Display unit 740 can be used for showing information input by user or be supplied to user information and mobile phone it is various Menu.Display unit 740 may include display panel 741, optionally, can use liquid crystal display (Liquid Crystal Display, abbreviation LCD), the forms such as Organic Light Emitting Diode (Organic Light-Emitting Diode, abbreviation OLED) To configure display panel 741.Further, touch panel 731 can cover display panel 741, when touch panel 731 detects After touch operation on or near it, processor 780 is sent to determine the type of touch event, is followed by subsequent processing 780 basis of device The type of touch event provides corresponding visual output on display panel 741.Although in Fig. 7, touch panel 731 and display Panel 741 is the input and input function for realizing mobile phone as two independent components, but in some embodiments it is possible to It is touch panel 731 and display panel 741 is integrated and that realizes mobile phone output and input function.
Mobile phone may also include at least one sensor 750, such as optical sensor, motion sensor and other sensors. Specifically, optical sensor may include ambient light sensor and proximity sensor, wherein ambient light sensor can be according to ambient light Light and shade adjust the brightness of display panel 741, proximity sensor can close display panel 741 when mobile phone is moved in one's ear And/or backlight.As a kind of motion sensor, accelerometer sensor can detect (generally three axis) acceleration in all directions Size, can detect that size and the direction of gravity when static, can be used to identify the application of mobile phone posture, (for example horizontal/vertical screen is cut Change, dependent game, magnetometer pose calibrating), Vibration identification correlation function (such as pedometer, tap) etc.;May be used also as mobile phone The other sensors such as gyroscope, barometer, hygrometer, thermometer, the infrared sensor of configuration, details are not described herein.

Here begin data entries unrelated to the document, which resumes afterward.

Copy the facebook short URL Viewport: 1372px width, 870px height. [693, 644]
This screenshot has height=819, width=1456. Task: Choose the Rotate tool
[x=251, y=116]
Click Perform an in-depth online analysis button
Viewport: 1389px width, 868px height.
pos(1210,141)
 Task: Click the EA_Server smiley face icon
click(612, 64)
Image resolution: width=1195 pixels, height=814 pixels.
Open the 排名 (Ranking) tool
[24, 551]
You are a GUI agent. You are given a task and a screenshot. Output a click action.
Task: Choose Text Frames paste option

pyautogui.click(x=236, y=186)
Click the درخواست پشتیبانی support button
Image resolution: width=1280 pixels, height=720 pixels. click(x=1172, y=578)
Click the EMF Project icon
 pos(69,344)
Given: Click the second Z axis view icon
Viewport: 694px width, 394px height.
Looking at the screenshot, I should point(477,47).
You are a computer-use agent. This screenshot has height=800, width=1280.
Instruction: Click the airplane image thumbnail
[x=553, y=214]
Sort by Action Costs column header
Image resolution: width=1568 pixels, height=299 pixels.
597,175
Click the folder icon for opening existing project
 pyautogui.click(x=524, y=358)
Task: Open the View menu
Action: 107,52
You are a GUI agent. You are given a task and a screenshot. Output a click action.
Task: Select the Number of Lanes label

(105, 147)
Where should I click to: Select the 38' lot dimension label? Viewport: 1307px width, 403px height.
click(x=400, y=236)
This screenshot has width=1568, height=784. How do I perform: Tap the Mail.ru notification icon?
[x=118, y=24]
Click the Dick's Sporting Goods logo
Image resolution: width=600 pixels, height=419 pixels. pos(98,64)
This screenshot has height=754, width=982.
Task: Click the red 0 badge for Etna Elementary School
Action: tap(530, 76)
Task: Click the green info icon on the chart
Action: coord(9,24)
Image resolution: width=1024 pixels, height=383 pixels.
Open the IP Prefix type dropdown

Voicefrequency circuit 760, loudspeaker 761, microphone 762 can provide the audio interface between user and mobile phone.Audio-frequency electric Electric signal after the audio data received conversion can be transferred to loudspeaker 761, be converted to sound by loudspeaker 761 by road 760 Signal output;On the other hand, the voice signal of collection is converted to electric signal by microphone 762, is turned after being received by voicefrequency circuit 760 It is changed to audio data, then by after the processing of audio data output processor 780, such as another mobile phone is sent to through RF circuit 710, Or audio data is exported to memory 720 to be further processed.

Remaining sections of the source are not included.